在AI訓練等大規模迭代計算的場景下,動輒需要執行數十萬次準確的采樣計算,對量子計算機的穩定性提出新的要求。玻色量子在可用的1000量子比特真機基礎上,加強糾錯算法和多機并聯技術開發,持續提升系統的魯棒性,已實現室溫下穩定運行>12h/天。

同時,真機的量子比特數目、總耦合數量、耦合精度、標準任務求解性能、高密度任務求解性能、應用綜合求解性能等9項指標的實用化技術驗證,中國信息通信研究院已出具《相干光量子計算機技術驗證報告》給予認證。

自其100計算量子比特云服務上線以來,隨著廣大政企、科研工作者、量子算法開發者等用戶的不斷增加,平臺調用求解次數累計超過6800萬次,覆蓋院校超過900所,參與研發的開發者人數超過10000人。

截至目前,客戶基于玻色量子的相干光量子計算機訓練的玻爾茲曼機-變分自編碼器(QBM-VAE)已應用于多肽生成、小分子生成、單細胞聚類、mRNA疫苗設計優化、蛋白質多組學分析等多個場景,被證實可有效縮短藥物研發周期、提升基因組學研究準確率,或降低藥物研發成本。

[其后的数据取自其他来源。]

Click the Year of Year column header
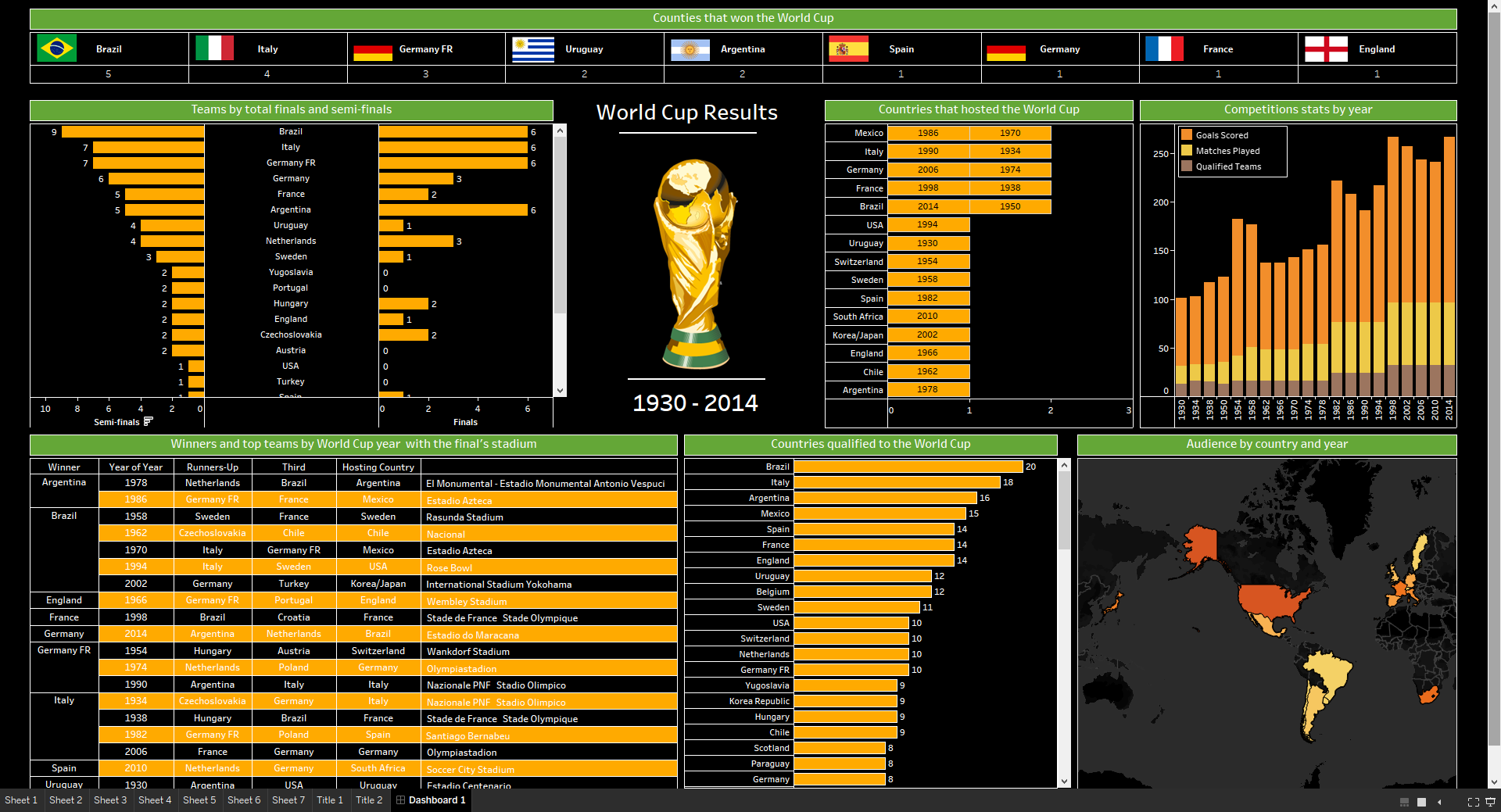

在生態合作上,玻色量子還與廣州國家實驗室、上海交通大學、中山大學藥學院、北京腫瘤醫院、清華長庚醫院等在蛋白質結構預測、分子相似性篩選、多肽對接、變構位點預測等場景展開實用化量子計算應用探索。

此外,玻色量子構建了“藥企-高校-醫院-國家實驗室”四位一體合作體系,未來與頂級高校、醫院及藥企攜手展開深度合作,推動生態共建,共享量子算力與數據資源,加速推進藥物開發和臨床驗證的進程。

隨著資金的注入,玻色量子計劃持續加注量子計算全領域,充分發揮國產專用量子計算優越性。這將推動我國量子計算從“實驗室研發”向“產業化應用”發展。